TASK STATEMENT.
For each line of the data that includes the word "agent", copy the line.

AVAILABLE DATA.
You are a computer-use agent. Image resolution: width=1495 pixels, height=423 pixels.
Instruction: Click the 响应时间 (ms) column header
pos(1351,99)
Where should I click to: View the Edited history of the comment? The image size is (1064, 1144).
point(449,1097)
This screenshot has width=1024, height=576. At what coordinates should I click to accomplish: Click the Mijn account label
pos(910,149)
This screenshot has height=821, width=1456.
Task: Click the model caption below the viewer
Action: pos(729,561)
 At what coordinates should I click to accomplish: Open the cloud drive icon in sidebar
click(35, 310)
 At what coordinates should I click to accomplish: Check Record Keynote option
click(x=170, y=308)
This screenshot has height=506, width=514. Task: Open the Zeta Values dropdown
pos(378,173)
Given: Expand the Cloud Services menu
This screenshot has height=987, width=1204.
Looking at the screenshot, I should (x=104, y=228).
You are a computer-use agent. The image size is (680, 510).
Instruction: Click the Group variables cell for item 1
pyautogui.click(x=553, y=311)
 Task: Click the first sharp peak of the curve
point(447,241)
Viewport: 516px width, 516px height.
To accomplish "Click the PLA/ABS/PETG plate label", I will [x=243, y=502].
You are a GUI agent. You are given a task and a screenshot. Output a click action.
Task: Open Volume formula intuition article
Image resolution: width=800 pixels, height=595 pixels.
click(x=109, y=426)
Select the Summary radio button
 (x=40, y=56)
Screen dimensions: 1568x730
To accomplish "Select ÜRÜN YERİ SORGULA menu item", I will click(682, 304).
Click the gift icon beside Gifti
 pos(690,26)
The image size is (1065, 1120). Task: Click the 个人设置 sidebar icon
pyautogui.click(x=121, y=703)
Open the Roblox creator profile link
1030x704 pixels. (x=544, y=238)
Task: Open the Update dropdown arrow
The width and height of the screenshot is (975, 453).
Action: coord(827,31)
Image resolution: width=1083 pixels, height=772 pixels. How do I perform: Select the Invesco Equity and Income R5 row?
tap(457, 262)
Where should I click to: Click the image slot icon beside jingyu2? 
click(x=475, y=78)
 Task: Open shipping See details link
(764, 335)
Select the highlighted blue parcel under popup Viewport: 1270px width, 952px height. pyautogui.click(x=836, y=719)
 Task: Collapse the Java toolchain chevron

FINISHED TASK.
You are a computer-use agent. Image resolution: width=1495 pixels, height=423 pixels.
You are a computer-use agent. The image size is (680, 510).
You are a GUI agent. You are given a task and a screenshot. Output a click action.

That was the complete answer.